Если называть вещи своими именами, то бомж Сын полка просто-напросто влюбился в торговку семечками, но ему, конечно, и в голову не приходило именно так определить настойчивое желание почаще видеть ее, слушать певучий хохляцкий говорок и заливистый смех, когда он, в который уже раз, повествовал про горячий норов колхозного мерина. Он полагал, что в его беспутной жизни давно не осталось никакого другого интереса, кроме выпивки, а вот, оказывается, просто побалакать с бабой и то приятно. Сын полка был благодарен Надежде Прокоповне за то, что, несмотря на наущения подлюки Зыкиной, она принимала его за обычного, равного другим человека, а ведь для каждого безнадежно пьющего, как бы он ни хорохорился, нет горше чувства сознавать свою ущербность, свою отверженность. Его могли лишь пожалеть, что случалось редко, а чаще презирали или ненавидели, как даже самые близкие люди — жена и дочь. Лидия после «двадцати лет каторги» — приговорив так их совместную жизнь — нашла другого, порядочного, настолько порядочного, что тот увез ее отсюда за тысячу верст, чтобы исключить возможность встреч с бывшим пьяницей мужем. А Маринка, любимая дочка, выставила его из дома, да не просто выставила, а заставила выписаться, потерять прописку, стать в полном смысле этого слова «бомжем». Хотя, по правде сказать, инициатива тут принадлежала не дочери, а ее хахалю. Его он не видел, но знал, что зовут Максимом, служит в ОМОНе и недавно вернулся из Чечни. Нынче про таких говорят: «крутой!».

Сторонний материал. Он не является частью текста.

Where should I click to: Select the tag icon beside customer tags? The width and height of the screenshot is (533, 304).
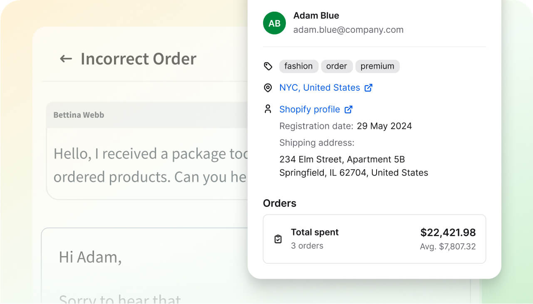tap(269, 65)
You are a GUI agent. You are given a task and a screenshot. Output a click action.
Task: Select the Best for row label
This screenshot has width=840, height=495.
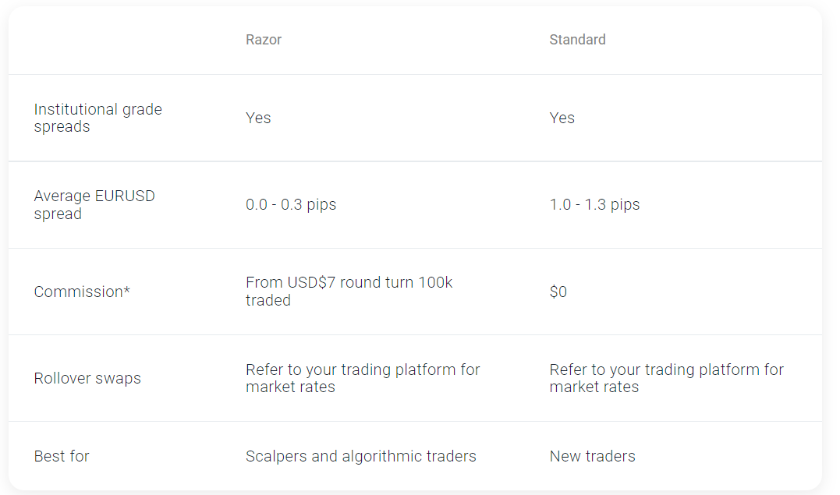click(62, 456)
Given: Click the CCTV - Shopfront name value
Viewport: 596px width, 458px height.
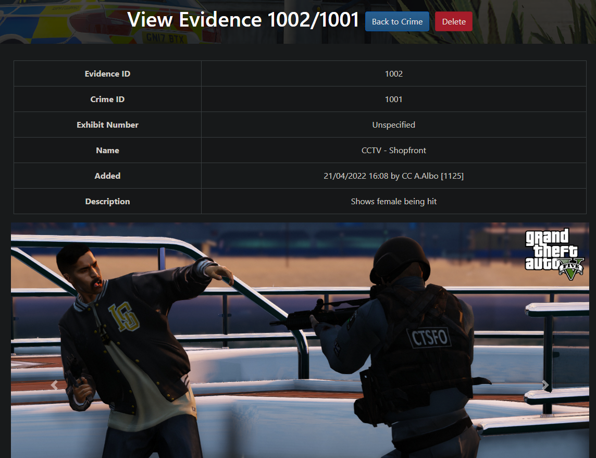Looking at the screenshot, I should (393, 150).
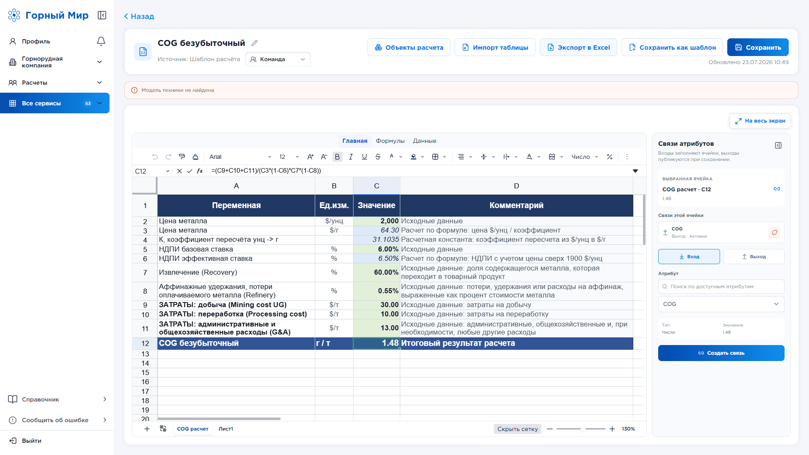Toggle italic formatting button
This screenshot has width=809, height=455.
coord(351,157)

Лето пришло солнечное и жаркое, и Надежда Прокоповна скинула свою плюшевку и старушечий платок, и оказалось, что она очень даже пригожая женщина, несмотря на обильную седину в волосах, а, впрочем, сейчас даже у молодых девок в моде седые прядки.

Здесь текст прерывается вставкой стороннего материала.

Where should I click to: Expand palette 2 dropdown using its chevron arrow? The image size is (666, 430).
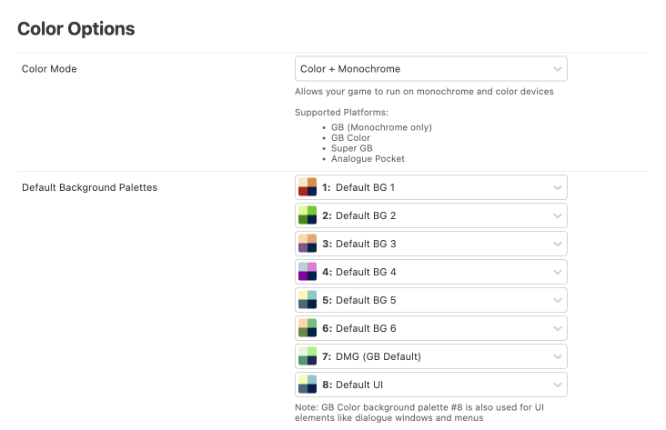(557, 216)
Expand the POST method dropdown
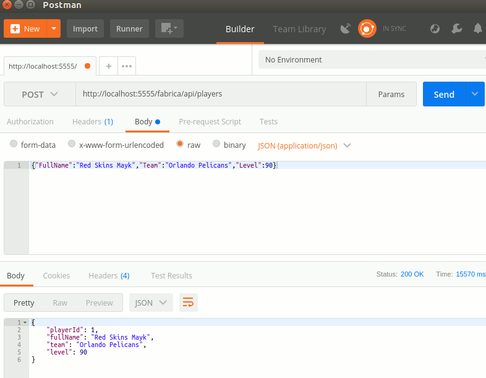The height and width of the screenshot is (378, 486). 40,95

И Сын полка тоже преобразился. Во-первых, вроде бы уступая пожеланию Павла Матвеича, он сбрил свою неказистую бороденку. Во-вторых, попросил Стаканыча подравнять прическу, и тот, несмотря на отсутствие трех пальцев на правой руке и сильное ее дрожание, довольно ловко орудуя ножницами, ровнехонько, как по линеечке, откромсал его пегие патлы. В-третьих, сменил наряд — ходил теперь в тенниске и спортивных брюках, презентованных бывшим его учеником Сашей Алсуфьевым, с которым встретился случайно на улице, и которого жалкий вид любимого учителя физкультуры так сильно потряс, что он, отложив на час какие-то свои дела, сбегал домой и принес большую сумку разных шмоток. И шнурки на кроссовках были теперь, хотя и ботиночные, но одного черного цвета. Так что, в трезвом состоянии Сын полка на бомжа совсем не походил, и Надежда Прокоповна могла беседовать с ним без опаски, что иной брезгливый покупатель при виде его отворотит нос от ее товара.
В своем предположении, что на семечках бизнеса не сделаешь, он оказался прав. Торговля у Надежды Прокоповны шла отнюдь не бойко, особенно с утра. К стыду своему, Сын полка даже был рад этому обстоятельству, ибо редко кто мешал их разговорам. Правда, как правило, говорил в основном он, Надежда Прокоповна больше помалкивала. Смущалась, видимо, что «погано розмовляе по-русьски». Но все же постепенно кое-что рассказала о себе. Она седьмой год, как овдовела, живет с дочкой, зятем и двумя внучатами. Старший Тарасик уже во второй класс перешел, а младшему Эдичке только три годика. Дочка работает медсестрой в больнице, получает сущие гроши. А зять был помощником машиниста на маневровом тепловозе, да эту должность недавно сократили, и он шукае себе работу. Но у них в Мене никаких крупных производств нет, а кто устроенный, те крепко держатся за место. Жди, когда кого на пенсию спровадят, вот как ее. Всего три месяца лишних дали отработать. Раньше в почтарки калачом не заманишь, а сейчас девчата, окончившие школу, в очередь сюда выстроились. В общем, не от хорошей жизни забралась она за тридевять земель от родного дома. Русские рубли еще чего-то стоят, не то, что ихние гривны. К осени, рассчитывала, с барышом остаться, чтоб зимние курточки внучатам купить, свитерочки, сапожки, а, может, удалось бы и на пальтишко для дочери выкроить, однако, кажется, планам этим не суждено сбыться.